The idea is to get checks into the hands of Americans as quickly as possible to stave off the worst of the damage to the U.S. economy from the spiraling coronavirus pandemic, which has shuttered businesses and sent unemployment numbers through the roof.
Generally speaking, the $2 trillion rescue bill calls for $1,200 payments to individuals earning $75,000 or less, and $500 for children under the age of 17. While there’s no minimum-earning amount to qualify for the money, there are plenty of crucial details to consider. And mailed checks could reportedly take up to four months to arrive.
To qualify a payout, you’ll have to be a U.S. resident with a social security number. You don’t need to have actually paid any taxes recently, but you must have at least filed your paperwork.
After a certain point, the more you normally make, the less you’ll get from this emergency rescue measure.
If you earn more than $75,000 (or $150,000 for a couple), your payment will be reduced at a rate of $5.00 for each $100 you earn over that benchmark.

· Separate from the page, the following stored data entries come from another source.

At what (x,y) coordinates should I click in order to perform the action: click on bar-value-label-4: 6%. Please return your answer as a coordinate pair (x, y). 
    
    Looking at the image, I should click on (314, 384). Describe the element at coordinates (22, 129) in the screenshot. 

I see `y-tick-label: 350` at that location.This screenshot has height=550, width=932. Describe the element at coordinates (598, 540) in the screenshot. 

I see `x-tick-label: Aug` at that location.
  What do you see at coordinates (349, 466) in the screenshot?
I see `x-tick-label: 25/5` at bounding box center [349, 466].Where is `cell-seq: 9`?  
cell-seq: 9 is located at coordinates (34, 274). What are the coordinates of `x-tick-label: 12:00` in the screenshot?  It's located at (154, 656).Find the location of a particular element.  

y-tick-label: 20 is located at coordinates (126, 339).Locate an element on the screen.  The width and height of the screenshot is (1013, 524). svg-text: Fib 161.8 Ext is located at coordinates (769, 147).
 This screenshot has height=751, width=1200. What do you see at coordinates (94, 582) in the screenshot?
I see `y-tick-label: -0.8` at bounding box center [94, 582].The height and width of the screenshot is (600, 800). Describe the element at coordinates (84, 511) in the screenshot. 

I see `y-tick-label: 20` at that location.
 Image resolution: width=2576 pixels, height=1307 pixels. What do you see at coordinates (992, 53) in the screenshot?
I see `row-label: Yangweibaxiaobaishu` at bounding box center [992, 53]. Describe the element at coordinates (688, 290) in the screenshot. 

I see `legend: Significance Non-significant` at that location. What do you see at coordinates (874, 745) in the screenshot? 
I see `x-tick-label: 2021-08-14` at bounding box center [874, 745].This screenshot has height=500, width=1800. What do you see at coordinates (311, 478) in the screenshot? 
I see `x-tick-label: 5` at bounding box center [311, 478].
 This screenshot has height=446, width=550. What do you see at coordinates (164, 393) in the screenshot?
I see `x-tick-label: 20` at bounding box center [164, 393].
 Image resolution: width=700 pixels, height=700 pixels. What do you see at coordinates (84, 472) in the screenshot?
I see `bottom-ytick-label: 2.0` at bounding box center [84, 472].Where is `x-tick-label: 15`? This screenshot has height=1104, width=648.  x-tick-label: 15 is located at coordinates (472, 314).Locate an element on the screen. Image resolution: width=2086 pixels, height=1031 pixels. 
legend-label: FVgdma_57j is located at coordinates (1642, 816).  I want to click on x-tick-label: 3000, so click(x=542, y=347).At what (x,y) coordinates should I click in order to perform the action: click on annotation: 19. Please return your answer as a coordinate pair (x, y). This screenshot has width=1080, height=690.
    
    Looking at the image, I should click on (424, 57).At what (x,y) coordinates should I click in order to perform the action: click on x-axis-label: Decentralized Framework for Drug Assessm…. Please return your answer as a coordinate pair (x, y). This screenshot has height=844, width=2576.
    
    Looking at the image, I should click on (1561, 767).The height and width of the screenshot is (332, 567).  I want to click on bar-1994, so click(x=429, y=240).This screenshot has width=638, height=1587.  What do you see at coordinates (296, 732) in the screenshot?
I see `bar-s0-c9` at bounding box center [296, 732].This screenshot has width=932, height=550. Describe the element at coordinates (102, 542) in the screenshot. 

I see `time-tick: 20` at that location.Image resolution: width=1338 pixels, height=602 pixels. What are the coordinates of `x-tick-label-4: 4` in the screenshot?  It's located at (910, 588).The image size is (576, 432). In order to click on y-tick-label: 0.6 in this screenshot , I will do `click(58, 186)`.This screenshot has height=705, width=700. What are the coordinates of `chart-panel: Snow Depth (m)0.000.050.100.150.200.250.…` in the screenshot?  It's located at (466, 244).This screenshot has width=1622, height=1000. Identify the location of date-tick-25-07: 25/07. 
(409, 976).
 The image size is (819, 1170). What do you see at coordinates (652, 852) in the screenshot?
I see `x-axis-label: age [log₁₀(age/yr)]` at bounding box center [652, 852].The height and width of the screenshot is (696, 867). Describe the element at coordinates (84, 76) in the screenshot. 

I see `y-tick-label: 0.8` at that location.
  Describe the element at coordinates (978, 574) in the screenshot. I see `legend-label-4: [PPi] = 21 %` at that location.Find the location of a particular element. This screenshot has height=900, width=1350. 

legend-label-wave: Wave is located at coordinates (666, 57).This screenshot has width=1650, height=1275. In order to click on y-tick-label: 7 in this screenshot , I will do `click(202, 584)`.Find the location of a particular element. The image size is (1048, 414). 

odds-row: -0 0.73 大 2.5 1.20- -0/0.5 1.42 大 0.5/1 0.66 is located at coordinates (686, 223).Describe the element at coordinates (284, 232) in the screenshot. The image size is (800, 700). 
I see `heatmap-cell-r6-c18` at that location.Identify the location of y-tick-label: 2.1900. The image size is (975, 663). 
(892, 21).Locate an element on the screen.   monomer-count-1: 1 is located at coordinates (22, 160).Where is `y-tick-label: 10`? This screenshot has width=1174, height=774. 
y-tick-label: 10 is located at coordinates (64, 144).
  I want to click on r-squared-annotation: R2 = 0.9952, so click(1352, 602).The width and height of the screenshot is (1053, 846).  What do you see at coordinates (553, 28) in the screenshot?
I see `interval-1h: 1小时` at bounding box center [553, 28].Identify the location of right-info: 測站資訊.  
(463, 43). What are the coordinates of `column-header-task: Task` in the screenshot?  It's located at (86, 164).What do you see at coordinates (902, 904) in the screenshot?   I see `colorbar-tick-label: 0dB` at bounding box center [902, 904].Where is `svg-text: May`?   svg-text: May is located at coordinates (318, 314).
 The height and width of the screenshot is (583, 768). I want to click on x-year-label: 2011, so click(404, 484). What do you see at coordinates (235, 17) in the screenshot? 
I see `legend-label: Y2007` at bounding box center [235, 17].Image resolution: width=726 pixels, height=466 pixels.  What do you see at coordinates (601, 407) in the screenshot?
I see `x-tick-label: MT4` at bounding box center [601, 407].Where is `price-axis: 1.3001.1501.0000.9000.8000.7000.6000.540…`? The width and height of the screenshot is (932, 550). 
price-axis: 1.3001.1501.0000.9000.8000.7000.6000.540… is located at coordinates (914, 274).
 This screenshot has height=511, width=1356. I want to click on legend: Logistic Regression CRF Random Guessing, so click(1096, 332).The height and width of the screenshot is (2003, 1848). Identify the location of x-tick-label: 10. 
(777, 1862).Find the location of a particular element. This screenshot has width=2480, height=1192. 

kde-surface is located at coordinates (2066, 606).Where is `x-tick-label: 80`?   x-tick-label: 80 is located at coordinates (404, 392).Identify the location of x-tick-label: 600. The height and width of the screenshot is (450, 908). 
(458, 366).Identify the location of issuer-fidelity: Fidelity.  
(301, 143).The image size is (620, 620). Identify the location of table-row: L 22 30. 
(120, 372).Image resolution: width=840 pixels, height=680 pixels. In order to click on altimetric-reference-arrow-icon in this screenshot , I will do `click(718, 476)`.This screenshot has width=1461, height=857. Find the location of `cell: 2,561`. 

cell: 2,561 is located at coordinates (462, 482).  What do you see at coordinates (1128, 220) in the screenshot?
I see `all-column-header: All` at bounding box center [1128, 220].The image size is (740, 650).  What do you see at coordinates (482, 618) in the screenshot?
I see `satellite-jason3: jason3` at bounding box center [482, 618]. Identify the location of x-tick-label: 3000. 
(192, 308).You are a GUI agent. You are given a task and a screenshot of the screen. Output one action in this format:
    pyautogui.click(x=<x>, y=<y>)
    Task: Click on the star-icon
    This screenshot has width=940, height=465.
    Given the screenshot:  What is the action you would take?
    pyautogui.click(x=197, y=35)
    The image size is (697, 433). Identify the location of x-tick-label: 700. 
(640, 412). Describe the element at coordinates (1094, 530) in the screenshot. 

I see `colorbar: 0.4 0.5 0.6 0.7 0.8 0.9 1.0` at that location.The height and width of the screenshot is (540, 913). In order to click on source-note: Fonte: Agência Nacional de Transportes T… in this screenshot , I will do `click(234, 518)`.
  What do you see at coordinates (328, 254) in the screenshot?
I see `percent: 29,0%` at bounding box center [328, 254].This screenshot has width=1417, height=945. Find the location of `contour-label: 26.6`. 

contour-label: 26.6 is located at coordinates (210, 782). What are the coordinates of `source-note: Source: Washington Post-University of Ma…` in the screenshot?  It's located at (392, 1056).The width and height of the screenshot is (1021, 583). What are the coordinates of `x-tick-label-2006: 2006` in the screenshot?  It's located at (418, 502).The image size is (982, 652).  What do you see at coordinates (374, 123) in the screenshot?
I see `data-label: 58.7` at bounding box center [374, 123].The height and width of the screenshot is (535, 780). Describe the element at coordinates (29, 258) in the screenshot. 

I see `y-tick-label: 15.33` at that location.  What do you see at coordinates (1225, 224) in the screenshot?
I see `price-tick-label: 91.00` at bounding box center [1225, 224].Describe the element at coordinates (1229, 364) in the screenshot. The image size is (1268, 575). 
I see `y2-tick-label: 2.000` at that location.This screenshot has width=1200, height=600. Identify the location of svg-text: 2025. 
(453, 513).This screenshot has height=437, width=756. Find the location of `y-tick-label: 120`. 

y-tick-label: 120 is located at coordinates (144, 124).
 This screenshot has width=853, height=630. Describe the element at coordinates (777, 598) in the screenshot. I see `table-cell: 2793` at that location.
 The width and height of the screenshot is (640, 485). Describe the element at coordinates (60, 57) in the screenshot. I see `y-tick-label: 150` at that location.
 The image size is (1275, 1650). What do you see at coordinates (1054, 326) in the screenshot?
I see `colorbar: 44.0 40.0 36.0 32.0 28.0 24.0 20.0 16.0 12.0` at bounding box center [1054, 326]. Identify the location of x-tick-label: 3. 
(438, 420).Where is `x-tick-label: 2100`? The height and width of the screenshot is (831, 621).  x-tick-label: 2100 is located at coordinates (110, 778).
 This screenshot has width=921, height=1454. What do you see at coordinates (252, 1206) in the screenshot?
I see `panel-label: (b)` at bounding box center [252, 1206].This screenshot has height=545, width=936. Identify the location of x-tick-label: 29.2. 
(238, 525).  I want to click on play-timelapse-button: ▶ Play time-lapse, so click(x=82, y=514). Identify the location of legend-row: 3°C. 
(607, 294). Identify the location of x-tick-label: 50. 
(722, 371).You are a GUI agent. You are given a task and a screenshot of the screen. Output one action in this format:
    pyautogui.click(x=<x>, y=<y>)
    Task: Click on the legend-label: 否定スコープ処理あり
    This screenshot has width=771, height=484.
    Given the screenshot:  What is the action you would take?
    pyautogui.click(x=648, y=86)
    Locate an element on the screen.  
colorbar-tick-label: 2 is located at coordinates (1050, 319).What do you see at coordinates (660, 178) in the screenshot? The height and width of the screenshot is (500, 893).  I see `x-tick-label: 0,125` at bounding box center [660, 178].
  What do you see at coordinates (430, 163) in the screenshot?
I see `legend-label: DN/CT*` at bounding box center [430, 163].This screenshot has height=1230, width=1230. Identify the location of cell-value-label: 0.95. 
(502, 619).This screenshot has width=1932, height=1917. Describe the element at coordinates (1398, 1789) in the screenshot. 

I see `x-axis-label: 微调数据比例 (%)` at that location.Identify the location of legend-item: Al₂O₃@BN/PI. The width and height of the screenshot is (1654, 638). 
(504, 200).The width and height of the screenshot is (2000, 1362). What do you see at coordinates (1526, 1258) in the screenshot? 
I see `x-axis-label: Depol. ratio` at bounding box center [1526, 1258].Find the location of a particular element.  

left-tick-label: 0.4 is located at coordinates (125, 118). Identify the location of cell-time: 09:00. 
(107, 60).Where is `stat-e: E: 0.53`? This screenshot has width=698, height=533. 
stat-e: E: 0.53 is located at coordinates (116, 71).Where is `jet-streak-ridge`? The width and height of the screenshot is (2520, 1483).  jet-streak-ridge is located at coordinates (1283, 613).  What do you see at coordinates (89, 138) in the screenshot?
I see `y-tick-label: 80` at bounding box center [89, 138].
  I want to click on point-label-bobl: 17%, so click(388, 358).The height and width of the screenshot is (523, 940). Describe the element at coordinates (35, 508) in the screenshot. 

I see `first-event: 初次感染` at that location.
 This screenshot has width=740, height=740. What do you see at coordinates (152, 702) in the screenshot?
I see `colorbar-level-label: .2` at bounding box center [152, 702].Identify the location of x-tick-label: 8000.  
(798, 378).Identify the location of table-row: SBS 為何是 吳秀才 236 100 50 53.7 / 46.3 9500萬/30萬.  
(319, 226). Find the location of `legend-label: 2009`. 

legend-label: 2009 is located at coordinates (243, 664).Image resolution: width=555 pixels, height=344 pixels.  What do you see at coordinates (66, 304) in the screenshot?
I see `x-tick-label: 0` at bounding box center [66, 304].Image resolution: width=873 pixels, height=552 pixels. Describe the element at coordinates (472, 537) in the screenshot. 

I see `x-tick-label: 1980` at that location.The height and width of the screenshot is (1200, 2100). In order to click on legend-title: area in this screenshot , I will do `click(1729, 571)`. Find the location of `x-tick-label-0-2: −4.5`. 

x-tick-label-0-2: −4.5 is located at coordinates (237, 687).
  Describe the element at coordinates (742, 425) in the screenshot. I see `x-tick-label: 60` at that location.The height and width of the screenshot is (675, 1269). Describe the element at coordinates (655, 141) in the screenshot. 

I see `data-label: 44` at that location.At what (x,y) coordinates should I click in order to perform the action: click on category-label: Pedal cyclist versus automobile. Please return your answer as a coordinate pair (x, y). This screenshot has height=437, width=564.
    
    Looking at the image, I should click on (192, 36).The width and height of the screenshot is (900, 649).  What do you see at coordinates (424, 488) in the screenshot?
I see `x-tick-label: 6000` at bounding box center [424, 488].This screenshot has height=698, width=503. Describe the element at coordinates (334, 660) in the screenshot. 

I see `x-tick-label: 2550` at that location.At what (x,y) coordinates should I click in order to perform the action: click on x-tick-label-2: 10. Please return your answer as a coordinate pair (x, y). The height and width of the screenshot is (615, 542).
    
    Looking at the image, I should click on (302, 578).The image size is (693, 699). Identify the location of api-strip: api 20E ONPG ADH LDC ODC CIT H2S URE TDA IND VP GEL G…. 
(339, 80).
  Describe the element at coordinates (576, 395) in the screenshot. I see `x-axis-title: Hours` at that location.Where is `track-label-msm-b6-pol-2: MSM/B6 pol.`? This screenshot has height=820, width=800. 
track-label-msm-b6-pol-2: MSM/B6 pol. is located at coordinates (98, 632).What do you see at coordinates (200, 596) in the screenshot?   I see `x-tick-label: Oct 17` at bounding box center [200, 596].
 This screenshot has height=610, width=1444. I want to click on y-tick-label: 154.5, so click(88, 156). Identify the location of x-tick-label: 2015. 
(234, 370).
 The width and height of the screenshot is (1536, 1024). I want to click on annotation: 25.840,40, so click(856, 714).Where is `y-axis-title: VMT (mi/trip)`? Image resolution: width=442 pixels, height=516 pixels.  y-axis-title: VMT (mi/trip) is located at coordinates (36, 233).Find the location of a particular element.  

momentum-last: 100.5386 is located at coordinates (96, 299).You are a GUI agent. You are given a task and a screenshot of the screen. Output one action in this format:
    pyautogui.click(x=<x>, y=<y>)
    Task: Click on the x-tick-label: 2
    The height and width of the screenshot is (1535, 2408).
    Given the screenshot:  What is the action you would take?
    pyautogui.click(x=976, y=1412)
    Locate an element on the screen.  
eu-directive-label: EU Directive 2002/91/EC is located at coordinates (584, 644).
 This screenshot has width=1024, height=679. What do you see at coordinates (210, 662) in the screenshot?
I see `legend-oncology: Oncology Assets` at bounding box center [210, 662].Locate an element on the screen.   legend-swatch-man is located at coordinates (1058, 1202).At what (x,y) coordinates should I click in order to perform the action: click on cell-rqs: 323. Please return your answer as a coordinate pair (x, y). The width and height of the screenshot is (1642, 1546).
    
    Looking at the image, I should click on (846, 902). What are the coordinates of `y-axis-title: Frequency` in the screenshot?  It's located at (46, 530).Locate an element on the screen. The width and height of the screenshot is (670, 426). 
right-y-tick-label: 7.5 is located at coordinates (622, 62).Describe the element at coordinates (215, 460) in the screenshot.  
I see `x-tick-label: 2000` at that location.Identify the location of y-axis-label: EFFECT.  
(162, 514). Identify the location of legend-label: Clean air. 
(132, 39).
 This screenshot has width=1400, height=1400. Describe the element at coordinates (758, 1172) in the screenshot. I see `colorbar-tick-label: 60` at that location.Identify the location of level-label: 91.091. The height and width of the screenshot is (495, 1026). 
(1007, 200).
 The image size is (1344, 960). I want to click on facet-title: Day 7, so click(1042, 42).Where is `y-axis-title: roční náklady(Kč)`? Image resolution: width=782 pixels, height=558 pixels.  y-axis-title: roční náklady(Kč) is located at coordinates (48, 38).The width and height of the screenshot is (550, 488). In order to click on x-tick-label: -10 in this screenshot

That gradual phase-out means that, for example, an individual earning an Adjusted Gross Income of $85,000 would receive a check for $700. An individual who reported an AGI of $95,000 would get a check for $200.
Some people make too much to qualify for any payout at all. That includes individuals with incomes over $99,000, or head-of-household filers with one child who earn more than $146,500, and joint filers with no children who earn $198,000 or more.